V3 introduced innovations such as load balancing without auxiliary loss and Multi-Token Prediction (MTP), improving training stability and generation efficiency while strengthening long-context reasoning capabilities.
3.2 Dataset Scale
Trained on 14.8 trillion high-quality tokens, the diverse dataset enhanced its performance on complex reasoning and knowledge-intensive tasks.
3.3 Key Innovations
Validated FP8 mixed-precision training, significantly reduced training costs (2.788 million H800 GPU hours), and surpassed many open-source models on benchmarks, showing strong competitiveness with top proprietary models.
(4) DeepSeek R1 (Officially Released on January 20, 2025)

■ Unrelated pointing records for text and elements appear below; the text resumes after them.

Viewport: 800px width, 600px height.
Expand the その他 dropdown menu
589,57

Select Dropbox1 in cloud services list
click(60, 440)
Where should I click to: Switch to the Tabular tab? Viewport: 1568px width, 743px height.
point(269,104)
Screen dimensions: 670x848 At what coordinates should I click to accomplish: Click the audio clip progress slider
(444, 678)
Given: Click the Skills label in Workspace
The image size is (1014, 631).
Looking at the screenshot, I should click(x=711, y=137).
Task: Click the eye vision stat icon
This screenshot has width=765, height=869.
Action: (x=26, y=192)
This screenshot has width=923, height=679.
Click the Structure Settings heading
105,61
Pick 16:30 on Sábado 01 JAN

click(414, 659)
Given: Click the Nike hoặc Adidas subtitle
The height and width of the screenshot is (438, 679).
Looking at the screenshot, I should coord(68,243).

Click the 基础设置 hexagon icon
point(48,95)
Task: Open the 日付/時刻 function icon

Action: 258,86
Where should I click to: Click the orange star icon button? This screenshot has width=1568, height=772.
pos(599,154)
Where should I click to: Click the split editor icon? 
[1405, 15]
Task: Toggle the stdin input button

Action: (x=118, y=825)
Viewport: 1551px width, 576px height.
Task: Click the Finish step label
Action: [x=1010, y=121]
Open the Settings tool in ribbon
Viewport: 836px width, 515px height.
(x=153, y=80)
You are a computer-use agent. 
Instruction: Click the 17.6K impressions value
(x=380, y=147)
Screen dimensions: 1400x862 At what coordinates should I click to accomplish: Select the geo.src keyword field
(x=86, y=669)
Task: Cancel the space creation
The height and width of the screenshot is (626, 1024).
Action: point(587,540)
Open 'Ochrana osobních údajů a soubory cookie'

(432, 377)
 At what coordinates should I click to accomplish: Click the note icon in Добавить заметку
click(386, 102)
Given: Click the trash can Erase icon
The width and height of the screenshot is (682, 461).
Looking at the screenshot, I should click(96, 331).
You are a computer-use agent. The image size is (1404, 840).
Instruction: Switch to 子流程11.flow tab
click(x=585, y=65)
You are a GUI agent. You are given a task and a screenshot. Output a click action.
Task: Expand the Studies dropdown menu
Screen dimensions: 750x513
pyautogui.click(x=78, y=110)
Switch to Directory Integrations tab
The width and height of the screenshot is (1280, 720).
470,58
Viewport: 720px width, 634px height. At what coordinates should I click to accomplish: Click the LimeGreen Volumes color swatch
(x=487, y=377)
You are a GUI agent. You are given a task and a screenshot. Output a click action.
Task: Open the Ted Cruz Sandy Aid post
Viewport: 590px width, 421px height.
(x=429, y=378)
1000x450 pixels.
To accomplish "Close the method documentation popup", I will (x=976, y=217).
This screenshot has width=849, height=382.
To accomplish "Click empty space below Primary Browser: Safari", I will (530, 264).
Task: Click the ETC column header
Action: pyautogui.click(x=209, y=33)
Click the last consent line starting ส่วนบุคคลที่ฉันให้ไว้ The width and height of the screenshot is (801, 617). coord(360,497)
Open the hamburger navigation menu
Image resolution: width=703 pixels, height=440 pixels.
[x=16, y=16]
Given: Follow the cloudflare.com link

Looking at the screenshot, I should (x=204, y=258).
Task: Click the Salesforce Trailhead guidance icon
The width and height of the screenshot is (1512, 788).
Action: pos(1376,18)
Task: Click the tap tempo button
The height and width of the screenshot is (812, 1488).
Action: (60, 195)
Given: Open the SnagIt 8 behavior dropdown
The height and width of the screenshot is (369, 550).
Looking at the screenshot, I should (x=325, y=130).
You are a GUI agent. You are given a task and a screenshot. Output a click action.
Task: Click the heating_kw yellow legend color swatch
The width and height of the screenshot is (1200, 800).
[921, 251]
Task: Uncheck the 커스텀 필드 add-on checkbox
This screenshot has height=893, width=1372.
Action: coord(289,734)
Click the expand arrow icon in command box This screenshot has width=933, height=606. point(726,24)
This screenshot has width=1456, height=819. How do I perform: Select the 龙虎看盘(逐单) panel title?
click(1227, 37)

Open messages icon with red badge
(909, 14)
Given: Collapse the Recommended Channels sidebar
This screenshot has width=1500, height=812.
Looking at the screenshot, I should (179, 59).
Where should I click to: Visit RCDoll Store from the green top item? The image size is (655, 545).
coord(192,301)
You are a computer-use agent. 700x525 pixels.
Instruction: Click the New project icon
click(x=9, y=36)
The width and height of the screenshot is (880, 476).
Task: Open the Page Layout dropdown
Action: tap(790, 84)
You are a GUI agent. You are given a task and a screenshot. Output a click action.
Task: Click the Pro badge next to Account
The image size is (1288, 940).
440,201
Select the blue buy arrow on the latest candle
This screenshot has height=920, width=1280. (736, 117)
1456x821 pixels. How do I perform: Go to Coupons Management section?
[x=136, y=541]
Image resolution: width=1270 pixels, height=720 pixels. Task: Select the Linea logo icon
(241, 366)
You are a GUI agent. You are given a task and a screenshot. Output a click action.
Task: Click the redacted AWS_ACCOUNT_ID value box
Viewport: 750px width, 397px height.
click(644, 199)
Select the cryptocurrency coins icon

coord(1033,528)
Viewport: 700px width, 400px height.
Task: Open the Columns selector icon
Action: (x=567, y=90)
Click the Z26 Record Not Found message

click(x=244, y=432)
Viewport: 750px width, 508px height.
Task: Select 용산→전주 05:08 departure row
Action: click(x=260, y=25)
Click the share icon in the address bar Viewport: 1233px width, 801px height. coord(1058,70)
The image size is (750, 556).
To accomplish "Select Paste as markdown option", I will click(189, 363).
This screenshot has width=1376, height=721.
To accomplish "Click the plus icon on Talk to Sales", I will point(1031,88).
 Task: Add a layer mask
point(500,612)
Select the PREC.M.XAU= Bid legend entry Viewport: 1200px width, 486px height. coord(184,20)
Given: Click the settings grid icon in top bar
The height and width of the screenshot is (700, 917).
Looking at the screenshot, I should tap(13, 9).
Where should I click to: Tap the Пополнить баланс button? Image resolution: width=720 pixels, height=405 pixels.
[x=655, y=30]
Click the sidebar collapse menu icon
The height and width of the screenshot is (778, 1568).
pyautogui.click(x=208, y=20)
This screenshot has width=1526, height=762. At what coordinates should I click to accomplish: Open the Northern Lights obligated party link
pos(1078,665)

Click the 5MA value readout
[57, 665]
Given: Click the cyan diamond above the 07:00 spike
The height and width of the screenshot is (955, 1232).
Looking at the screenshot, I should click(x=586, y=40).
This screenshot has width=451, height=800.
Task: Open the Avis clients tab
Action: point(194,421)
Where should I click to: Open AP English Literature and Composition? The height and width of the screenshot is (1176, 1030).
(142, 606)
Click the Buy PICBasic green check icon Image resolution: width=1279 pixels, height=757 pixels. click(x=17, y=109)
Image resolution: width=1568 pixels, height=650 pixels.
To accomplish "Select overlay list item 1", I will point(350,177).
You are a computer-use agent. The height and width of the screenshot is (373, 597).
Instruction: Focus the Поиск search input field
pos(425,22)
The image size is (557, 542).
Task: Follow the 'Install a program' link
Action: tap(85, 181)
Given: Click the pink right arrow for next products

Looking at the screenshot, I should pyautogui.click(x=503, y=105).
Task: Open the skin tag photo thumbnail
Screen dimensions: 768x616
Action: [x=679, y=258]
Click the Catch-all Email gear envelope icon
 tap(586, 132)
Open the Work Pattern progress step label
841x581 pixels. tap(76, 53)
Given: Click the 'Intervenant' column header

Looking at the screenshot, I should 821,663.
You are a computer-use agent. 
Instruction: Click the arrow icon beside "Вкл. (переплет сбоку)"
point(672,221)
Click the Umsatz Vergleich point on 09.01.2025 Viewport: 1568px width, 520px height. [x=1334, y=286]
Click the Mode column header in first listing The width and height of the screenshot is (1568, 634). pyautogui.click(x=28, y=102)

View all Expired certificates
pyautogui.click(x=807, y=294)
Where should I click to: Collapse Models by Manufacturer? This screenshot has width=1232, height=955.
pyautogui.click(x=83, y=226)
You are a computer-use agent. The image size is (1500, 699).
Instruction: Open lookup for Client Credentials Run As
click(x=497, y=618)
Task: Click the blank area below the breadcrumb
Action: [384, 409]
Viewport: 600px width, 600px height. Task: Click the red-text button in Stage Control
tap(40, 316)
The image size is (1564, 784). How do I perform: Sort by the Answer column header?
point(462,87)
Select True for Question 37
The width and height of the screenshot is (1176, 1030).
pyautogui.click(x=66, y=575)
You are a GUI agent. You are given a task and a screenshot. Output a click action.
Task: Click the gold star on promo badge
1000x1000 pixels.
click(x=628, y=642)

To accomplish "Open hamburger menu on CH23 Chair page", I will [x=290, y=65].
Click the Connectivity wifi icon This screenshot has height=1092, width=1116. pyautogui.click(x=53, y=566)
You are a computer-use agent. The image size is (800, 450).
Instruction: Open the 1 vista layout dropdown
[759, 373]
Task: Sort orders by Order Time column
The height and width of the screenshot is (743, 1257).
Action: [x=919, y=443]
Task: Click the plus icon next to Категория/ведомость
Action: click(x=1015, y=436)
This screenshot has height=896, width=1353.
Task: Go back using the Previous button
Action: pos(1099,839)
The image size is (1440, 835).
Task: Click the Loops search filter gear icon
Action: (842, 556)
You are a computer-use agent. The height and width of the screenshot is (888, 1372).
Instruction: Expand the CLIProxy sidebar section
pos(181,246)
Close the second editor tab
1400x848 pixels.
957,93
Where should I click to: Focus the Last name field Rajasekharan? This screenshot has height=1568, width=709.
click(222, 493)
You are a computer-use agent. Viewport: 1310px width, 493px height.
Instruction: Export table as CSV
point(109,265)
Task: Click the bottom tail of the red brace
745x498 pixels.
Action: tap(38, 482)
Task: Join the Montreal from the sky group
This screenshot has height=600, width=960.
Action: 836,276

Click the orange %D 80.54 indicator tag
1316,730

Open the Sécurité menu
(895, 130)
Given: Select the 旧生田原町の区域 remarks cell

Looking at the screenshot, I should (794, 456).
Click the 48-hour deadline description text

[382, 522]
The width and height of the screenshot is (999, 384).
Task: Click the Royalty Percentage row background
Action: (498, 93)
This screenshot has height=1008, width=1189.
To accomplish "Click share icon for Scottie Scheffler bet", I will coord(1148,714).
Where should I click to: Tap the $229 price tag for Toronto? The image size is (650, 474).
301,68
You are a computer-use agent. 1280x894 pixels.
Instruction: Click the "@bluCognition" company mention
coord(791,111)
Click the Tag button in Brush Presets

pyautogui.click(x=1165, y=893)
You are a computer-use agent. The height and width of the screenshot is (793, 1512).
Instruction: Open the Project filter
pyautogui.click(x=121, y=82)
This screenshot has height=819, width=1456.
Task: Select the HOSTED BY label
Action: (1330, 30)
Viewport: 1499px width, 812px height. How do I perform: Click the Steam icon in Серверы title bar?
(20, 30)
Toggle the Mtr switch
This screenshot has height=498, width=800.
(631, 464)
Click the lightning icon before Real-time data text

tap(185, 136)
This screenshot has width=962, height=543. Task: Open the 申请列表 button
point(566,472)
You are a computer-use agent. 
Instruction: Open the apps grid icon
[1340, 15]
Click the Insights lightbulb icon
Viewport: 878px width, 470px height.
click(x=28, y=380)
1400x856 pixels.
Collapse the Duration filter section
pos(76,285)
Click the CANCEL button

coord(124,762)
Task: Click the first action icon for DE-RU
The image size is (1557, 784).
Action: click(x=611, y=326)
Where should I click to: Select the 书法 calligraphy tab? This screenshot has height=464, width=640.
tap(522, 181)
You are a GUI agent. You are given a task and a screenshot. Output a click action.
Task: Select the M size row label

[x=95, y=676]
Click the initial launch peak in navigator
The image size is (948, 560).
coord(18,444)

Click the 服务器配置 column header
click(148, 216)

DeepSeek R1 achieved performance comparable to OpenAI’s o1 model in mathematical reasoning, coding, and natural language inference tasks. Built upon a refined V3 architecture, R1 adopted a reinforcement-learning-driven training process (without SFT), combining cold-start data and multi-stage training to enhance reasoning and readability.
4.1 Model Architecture
R1 features 671B parameters with 16 expert networks, activating 37B per token. The model is trained entirely via Reinforcement Learning (RL), starting with cold-start fine-tuning on curated Chain-of-Thought (CoT) data, followed by RL phases to enhance reasoning depth.
4.2 Dataset Scale
R1 was pretrained on approximately 4.8 trillion tokens across 52 languages and technical domains (including STEM papers and GitHub repositories), excelling in technical and multilingual tasks.
4.3 Key Innovations
Introduced a pure RL training paradigm, multi-stage training to solve readability and language-mixing issues, excellent benchmark results (AIME, LiveCodeBench), and distillation techniques to transfer reasoning capabilities into smaller deployable models.